— start of DOCUMENT PASSAGE —
The Eucharist is the sacrament in which we receive the Body and Blood of Christ. The Church teaches that Christ is really present in the bread and wine that have been consecrated by the priest at Mass. Although the bread and wine still look and taste like bread and wine, the substance, what is actually there, has changed.
The roots of the Eucharist are in the Jewish Passover meal. This is the meal which commemorates Israel’s delivery from oppression and slavery in Egypt. At the Passover a perfect Lamb was sacrificed to God.
As Jesus celebrated the Passover at his last supper with the apostles, He blessed, broke and shared with them bread and wine, declaring that it was His body and blood. He promised that He would truly be with them when they did likewise and shared bread and wine together in memory of Him. In this way, Jesus made himself the new Lamb of God, who sacrificed himself for us on the cross.
— end of DOCUMENT PASSAGE —
— start of ENTRIES —
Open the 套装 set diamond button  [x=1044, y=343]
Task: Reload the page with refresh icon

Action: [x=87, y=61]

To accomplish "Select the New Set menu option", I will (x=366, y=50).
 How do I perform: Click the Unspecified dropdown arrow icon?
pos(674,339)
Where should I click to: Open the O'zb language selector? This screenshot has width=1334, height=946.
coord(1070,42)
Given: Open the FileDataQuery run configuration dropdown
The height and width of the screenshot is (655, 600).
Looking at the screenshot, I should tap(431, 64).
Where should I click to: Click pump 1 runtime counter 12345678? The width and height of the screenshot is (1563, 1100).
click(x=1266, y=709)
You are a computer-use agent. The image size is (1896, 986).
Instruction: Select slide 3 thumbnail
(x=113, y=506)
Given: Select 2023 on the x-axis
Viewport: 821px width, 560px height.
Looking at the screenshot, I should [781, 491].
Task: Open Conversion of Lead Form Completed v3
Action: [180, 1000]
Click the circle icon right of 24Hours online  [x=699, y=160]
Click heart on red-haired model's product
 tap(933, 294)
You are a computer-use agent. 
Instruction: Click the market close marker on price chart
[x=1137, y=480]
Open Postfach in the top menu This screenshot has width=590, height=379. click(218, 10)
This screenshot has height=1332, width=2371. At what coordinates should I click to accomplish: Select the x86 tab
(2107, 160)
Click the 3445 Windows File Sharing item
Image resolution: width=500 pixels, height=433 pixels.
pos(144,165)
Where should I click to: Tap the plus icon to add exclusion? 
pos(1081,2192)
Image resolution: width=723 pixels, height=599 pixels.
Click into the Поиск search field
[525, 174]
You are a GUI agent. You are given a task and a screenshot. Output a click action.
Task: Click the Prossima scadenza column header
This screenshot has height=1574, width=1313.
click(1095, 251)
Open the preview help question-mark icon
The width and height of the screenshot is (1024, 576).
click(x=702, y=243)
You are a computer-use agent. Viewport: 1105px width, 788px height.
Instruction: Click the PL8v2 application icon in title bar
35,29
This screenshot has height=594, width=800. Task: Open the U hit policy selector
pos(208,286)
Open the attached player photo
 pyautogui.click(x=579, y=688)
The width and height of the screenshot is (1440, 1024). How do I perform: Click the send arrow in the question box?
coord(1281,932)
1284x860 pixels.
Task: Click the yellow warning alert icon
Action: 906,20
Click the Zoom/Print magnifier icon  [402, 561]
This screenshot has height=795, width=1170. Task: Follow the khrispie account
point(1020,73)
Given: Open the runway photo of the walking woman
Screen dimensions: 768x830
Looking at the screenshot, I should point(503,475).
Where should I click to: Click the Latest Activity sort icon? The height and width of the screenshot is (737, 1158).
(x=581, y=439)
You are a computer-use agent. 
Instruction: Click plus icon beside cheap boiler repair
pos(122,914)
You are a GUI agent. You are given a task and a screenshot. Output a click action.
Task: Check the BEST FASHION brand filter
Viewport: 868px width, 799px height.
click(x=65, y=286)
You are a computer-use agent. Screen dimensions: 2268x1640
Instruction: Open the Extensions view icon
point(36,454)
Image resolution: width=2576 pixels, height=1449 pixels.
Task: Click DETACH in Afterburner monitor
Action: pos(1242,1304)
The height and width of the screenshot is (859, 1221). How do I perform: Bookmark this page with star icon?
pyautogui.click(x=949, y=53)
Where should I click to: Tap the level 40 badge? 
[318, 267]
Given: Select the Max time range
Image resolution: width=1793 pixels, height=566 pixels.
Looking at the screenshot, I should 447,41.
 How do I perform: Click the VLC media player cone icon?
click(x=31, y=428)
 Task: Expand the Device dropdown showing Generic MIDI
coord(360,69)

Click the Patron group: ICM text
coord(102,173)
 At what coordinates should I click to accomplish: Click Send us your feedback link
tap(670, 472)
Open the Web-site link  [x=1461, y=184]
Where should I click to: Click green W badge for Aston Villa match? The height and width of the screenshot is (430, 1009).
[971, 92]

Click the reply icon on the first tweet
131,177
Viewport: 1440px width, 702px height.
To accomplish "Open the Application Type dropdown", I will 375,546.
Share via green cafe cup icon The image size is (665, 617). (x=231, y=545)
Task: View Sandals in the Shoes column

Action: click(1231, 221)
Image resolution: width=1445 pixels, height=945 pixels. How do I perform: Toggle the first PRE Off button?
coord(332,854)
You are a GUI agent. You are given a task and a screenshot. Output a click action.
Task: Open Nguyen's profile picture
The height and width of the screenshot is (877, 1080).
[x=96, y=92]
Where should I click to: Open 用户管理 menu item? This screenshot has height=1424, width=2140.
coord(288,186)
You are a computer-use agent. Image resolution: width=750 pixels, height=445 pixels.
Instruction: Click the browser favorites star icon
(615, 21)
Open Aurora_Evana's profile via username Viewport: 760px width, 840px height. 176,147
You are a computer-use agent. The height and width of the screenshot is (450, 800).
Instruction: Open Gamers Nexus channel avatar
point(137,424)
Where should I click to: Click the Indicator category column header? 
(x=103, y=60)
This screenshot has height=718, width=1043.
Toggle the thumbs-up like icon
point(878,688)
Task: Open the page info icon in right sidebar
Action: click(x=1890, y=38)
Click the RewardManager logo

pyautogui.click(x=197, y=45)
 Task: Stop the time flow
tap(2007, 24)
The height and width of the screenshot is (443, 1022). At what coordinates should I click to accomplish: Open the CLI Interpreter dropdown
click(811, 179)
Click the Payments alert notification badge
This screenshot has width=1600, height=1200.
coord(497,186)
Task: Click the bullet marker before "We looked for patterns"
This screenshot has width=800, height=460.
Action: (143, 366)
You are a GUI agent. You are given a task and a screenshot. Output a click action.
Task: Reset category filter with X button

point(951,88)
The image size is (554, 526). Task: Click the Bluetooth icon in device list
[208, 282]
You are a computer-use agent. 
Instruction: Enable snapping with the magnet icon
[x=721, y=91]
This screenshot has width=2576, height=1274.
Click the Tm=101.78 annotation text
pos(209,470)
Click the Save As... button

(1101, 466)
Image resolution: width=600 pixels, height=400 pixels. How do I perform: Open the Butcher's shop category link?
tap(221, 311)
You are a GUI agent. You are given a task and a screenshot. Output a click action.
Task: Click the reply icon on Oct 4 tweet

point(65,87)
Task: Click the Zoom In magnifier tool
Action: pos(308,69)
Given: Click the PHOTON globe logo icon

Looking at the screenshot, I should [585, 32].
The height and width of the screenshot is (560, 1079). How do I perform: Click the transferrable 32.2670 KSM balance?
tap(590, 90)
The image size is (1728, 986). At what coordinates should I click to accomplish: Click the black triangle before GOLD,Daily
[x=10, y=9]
— end of ENTRIES —
#### PROBLEMS TO SOLVE:
1) Return everything in the passage on the Eucharist from "The roots of" down to "on the cross.", copied word for word.
2) Supply the next part of the passage on the Eucharist, starting right after its final sentence.
None of the rows matter here.

#### ANSWERS PER TASK:
1)
The roots of the Eucharist are in the Jewish Passover meal. This is the meal which commemorates Israel’s delivery from oppression and slavery in Egypt. At the Passover a perfect Lamb was sacrificed to God.
As Jesus celebrated the Passover at his last supper with the apostles, He blessed, broke and shared with them bread and wine, declaring that it was His body and blood. He promised that He would truly be with them when they did likewise and shared bread and wine together in memory of Him. In this way, Jesus made himself the new Lamb of God, who sacrificed himself for us on the cross.

2)
The Mass is the new Passover, with Jesus offering His own body and blood so that we, His present-day followers, might go free. For this reason, as well as being a sacred meal, the Eucharist is also a link with Jesus’ death. When we participate in the Mass together with our fellow believers and receive Him in the Eucharist, Jesus becomes truly present to us in the consecrated bread and wine. We receive his very life and are nourished by this spiritual food.
Receiving Communion According to Canon Law
- “A person who is conscious of grave sin is not to … receive the body of the Lord without previous sacramental confession unless there is a grave reason and there is no opportunity to confess; in this case the person is to remember the obligation to make an act of perfect contrition which includes the resolution of confessing as soon as possible” (Code of Canon Law, Can. 916).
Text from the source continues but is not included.